Texto del documento
··········

No decae esa propensión al disfrute del amor, sino que se mezcla con otras sensaciones y típicos escenarios del verano, la estación que se describe de este modo: «Verano es el paisaje de todos los deseos /.../ y tus ojos muy negros y el fulgor de la sangre /.../ de los cerros de jaras y el olor a tomillo».

Es bella y acertada la expresividad que se derrocha ecuánime y que alcanza por igual a experiencias vividas («cargar en el zurrón tierras de varios prados») como a recuerdos inmarchitos que acompañan «con las memorias cuyo rastro aún palpita». Toda escena es proclive para exaltar el verano, ya sea la contemplación de un perro urbanita que se arrima al árbol «donde cada mañana desagua su tristeza», o la consideración de la placidez de la estación que favorece los pensamientos y recuerdos, a pesar de que «el verano es oscura metáfora que huye».

Bajo los «Signos de otoño» se argumenta que «es hermoso pasear sobre el silencio y las hojas», y entonces surgen nuevas y propicias reflexiones para entender el tiempo («Sólo el tiempo ha pasado, pero el tiempo no existe») o para comprender la naturaleza y la presencia en ella de criaturas como los estorninos o los ciervos, siempre con el recuerdo de quien al vivir descubrió sus ilusiones «y los pasos de alguien perdidos en el tiempo». A la vez, estar inmerso en ese posterior tiempo de invierno conlleva de nuevo a que rebrote el amor, confesando: «escucho entre los pinos que iluminan tus ojos/apenas el revuelo de pájaros inquietos». Sin duda, y ya concluyendo, en todo el poemario predomina la belleza, la serena humildad al contemplar la vida y la aquiescencia ante los signos de la hermosura de plácidos paisajes, porque el poeta se hace eco del pensamiento de Delibes y escribe: «Hay algo de infinito en lo que es tan sencillo/como una mano blanca que derrite la nieve...». Esa continua contemplación, ese atento detallismo en las oportunas descripciones del escenario de las estaciones meteorológicas y sentimentales, pues están unidas a sentimientos que asaltan los recuerdos, el amor y la siempre palpitante naturaleza, y todos ellos son los signos y el marchamo característicos de este tan conseguido, tan simbólico, tan bien estructurado, equilibrado -fondo y forman se acompasan- y armonioso poemario de Rafael del Campo Vázquez, buen prosista pero muy auténtico y agraciado poeta.

··········

Datos aportados
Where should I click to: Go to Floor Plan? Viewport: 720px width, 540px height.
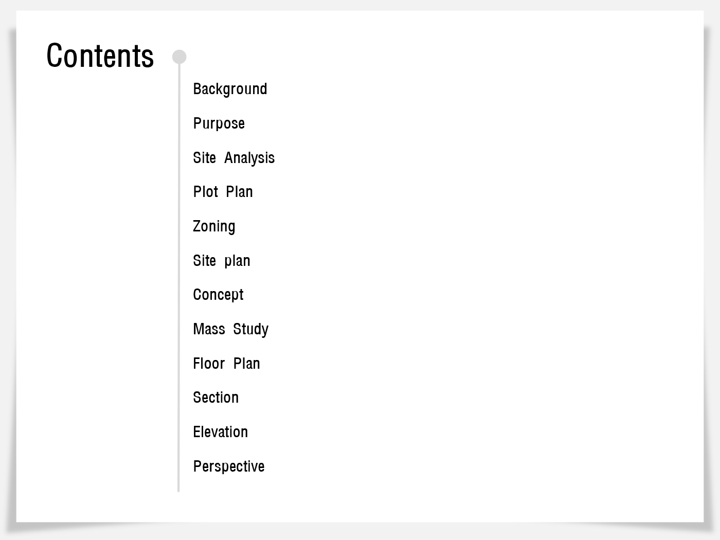[226, 364]
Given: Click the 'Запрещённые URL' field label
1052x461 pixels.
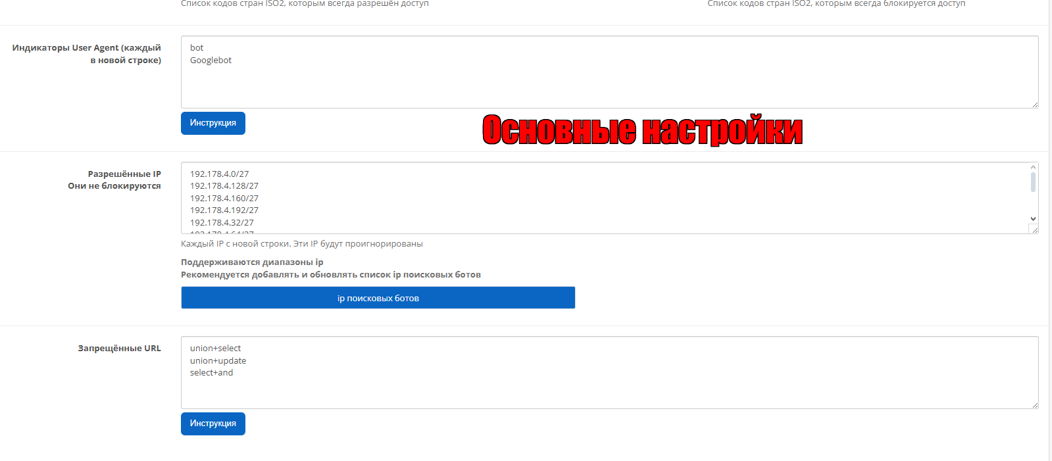Looking at the screenshot, I should tap(119, 349).
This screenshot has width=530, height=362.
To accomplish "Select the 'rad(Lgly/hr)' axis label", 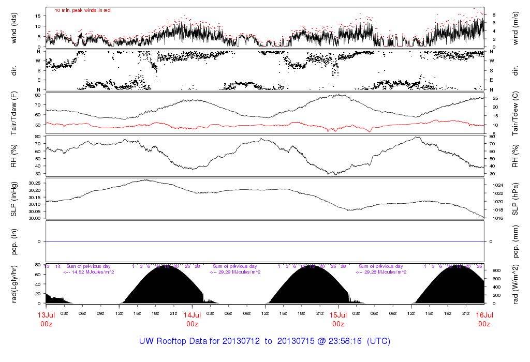I will click(14, 283).
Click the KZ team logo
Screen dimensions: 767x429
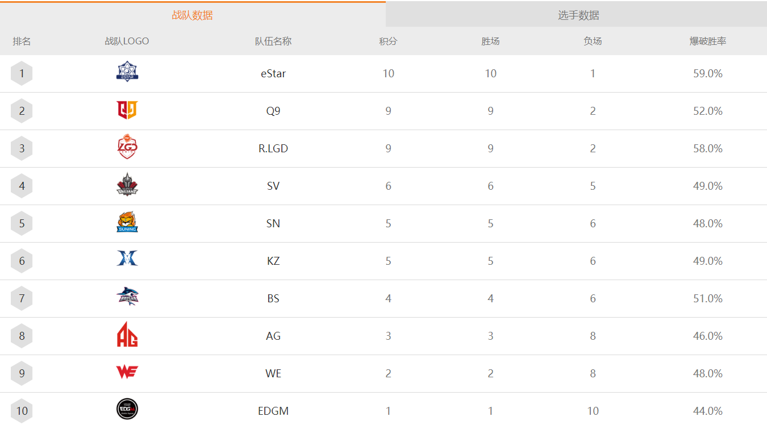[x=127, y=260]
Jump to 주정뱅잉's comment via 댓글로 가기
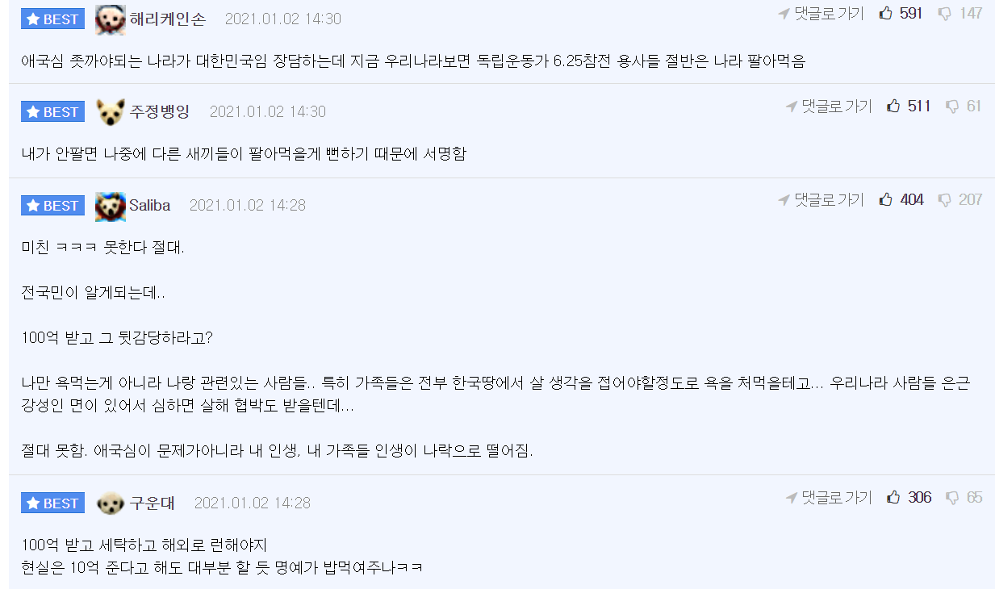The width and height of the screenshot is (995, 589). 829,107
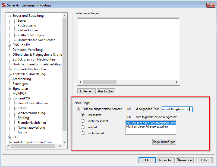The height and width of the screenshot is (167, 217).
Task: Collapse the 'DomainPOP' tree node
Action: (x=10, y=98)
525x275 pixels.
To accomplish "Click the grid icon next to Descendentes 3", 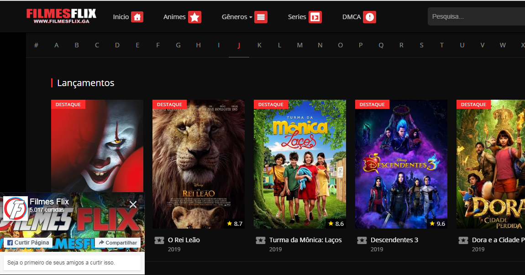I will 362,240.
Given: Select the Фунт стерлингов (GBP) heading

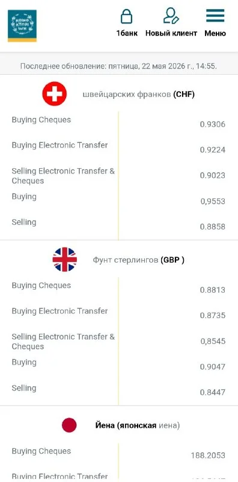Looking at the screenshot, I should pyautogui.click(x=139, y=260).
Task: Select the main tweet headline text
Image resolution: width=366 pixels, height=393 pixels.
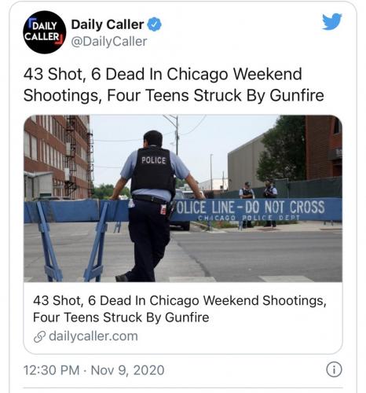Action: click(174, 84)
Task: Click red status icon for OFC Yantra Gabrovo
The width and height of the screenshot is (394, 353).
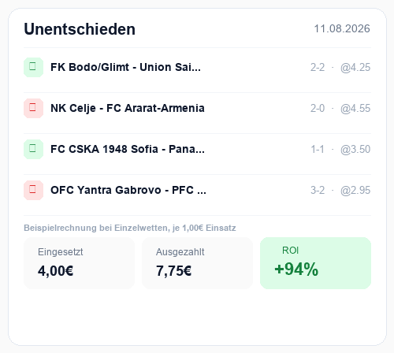Action: (x=33, y=190)
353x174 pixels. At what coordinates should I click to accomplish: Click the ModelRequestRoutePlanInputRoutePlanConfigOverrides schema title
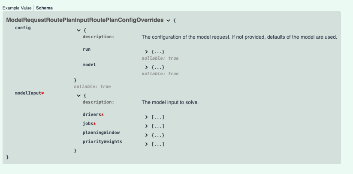(84, 20)
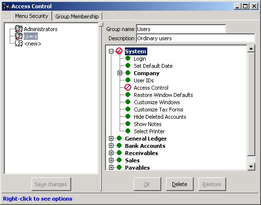
Task: Toggle the green dot for Customize Tax Forms
Action: click(128, 109)
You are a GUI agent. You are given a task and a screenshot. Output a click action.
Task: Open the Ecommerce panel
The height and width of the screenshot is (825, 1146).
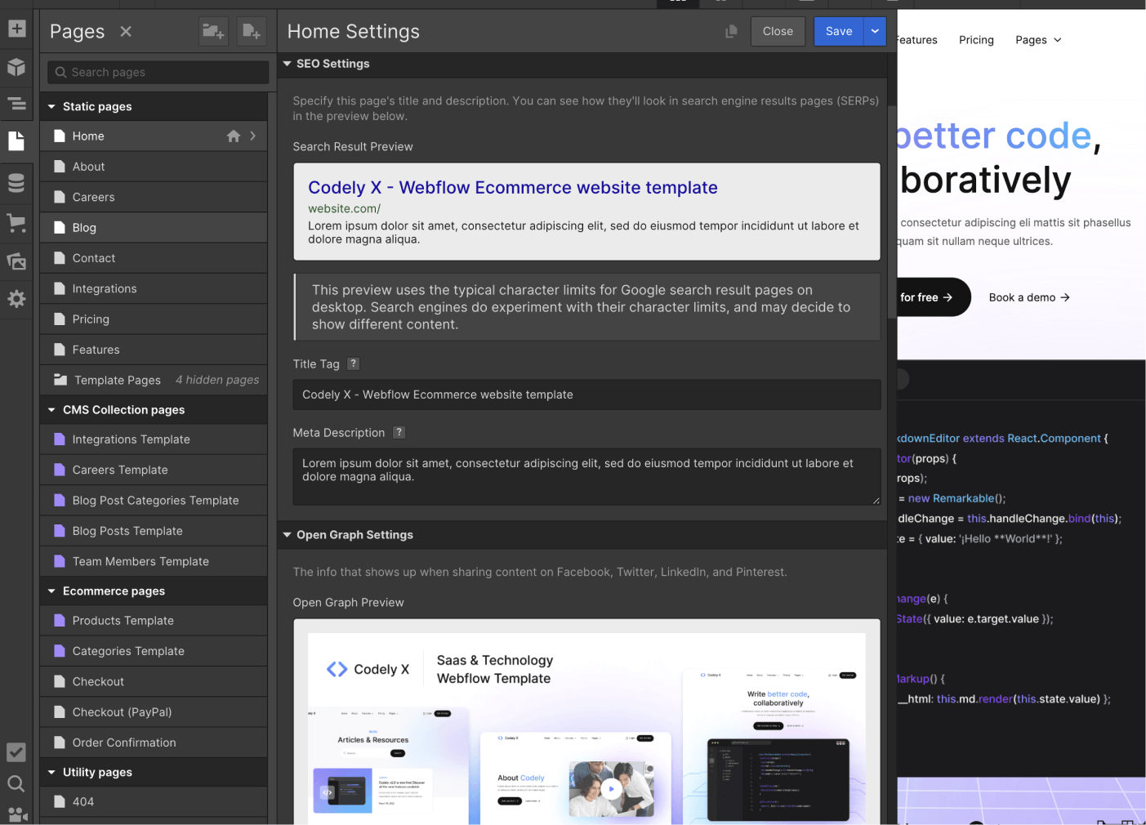pos(16,222)
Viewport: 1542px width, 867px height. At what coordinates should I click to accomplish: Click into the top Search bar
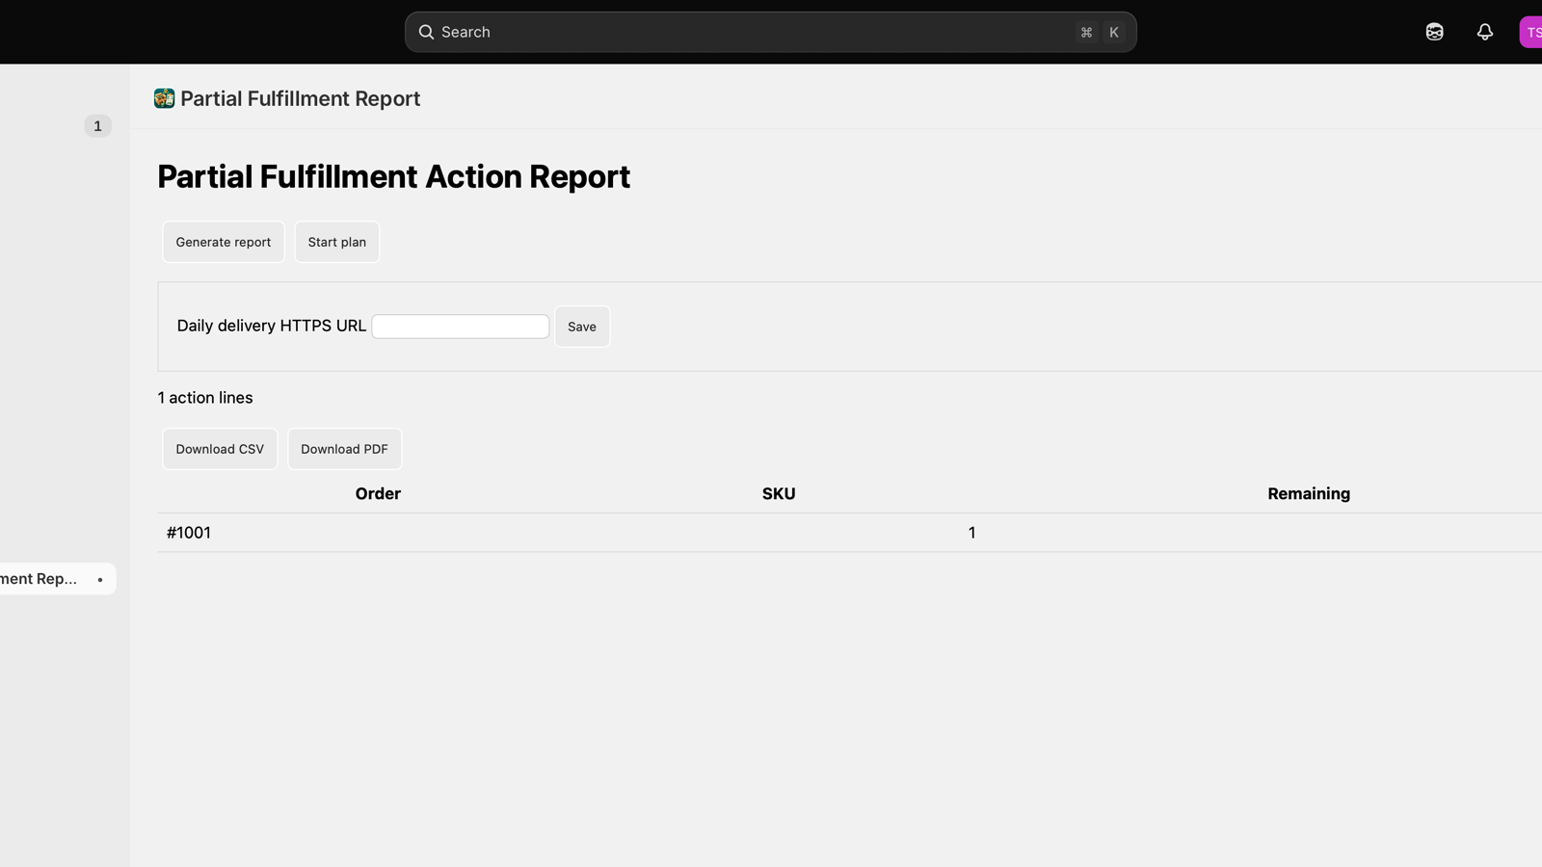click(771, 32)
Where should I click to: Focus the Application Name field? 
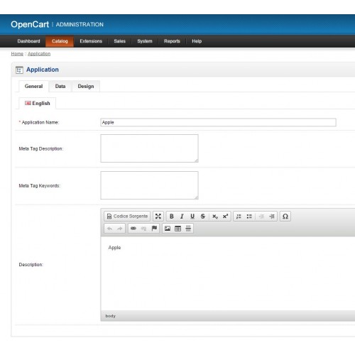coord(218,122)
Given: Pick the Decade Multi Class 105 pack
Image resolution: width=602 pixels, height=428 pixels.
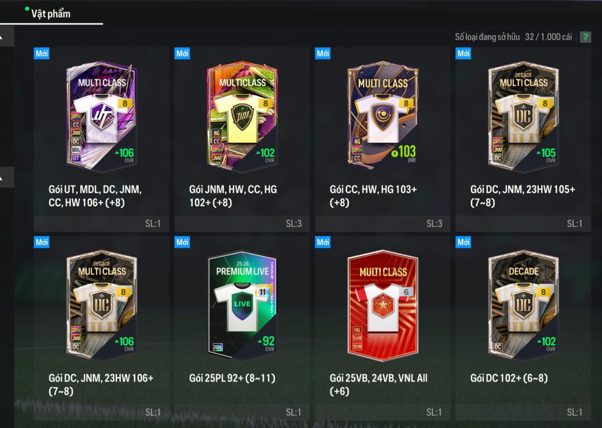Looking at the screenshot, I should (523, 115).
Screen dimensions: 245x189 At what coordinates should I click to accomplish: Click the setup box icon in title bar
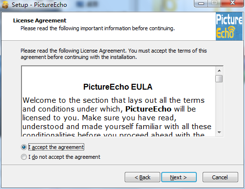pos(5,5)
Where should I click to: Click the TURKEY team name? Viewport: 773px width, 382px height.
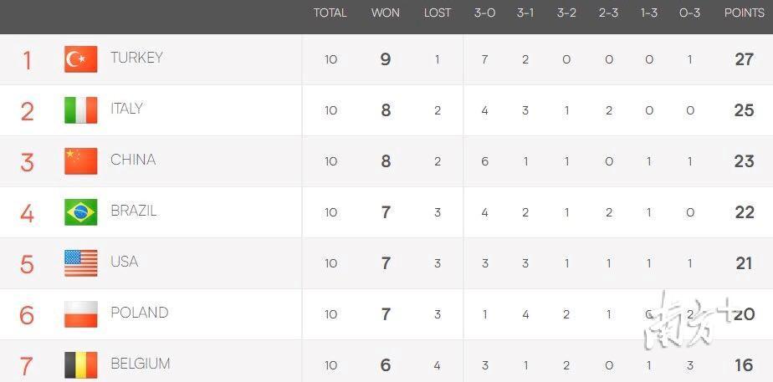tap(136, 58)
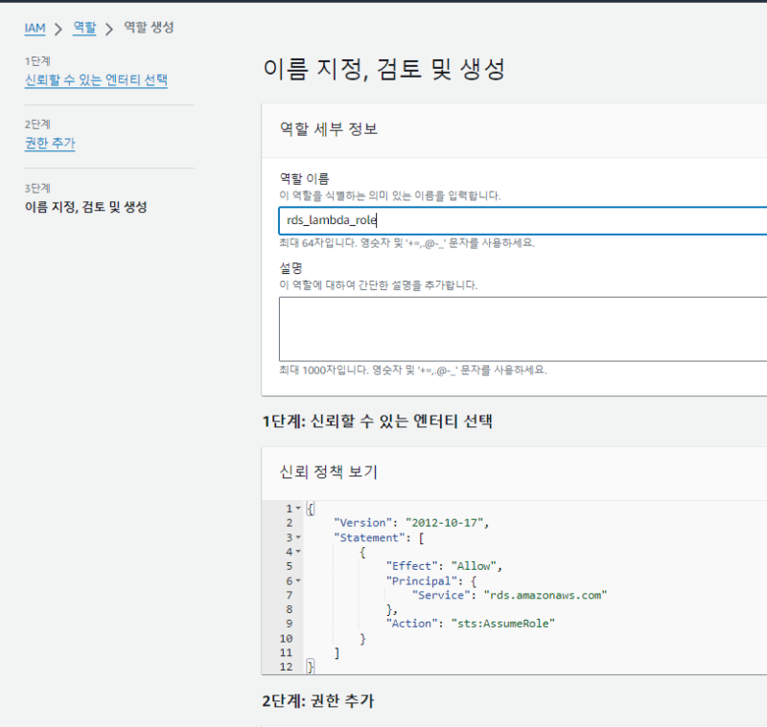Place cursor on the rds.amazonaws.com Service line
The image size is (767, 727).
point(509,595)
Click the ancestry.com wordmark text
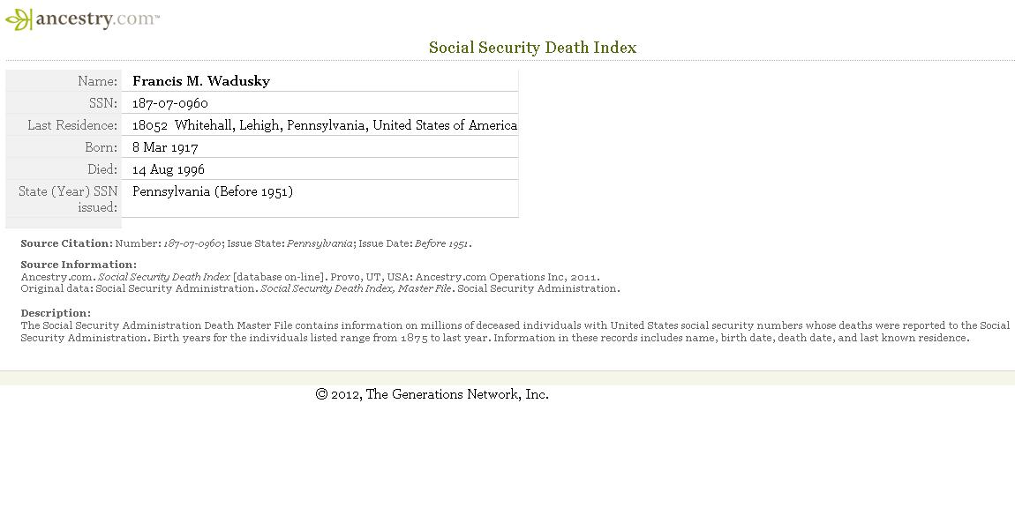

··········

En la reseña del poemario se afirma que en todo el libro predominan la belleza, la serena humildad al contemplar la vida y la aquiescencia ante los signos de la hermosura de plácidos paisajes. Explica en una a tres oraciones a qué atribuye la reseña ese predominio.

Respuesta completa
La reseña lo atribuye a que el poeta se hace eco del pensamiento de Delibes. Lo muestra con un verso del libro: «Hay algo de infinito en lo que es tan sencillo/como una mano blanca que derrite la nieve...».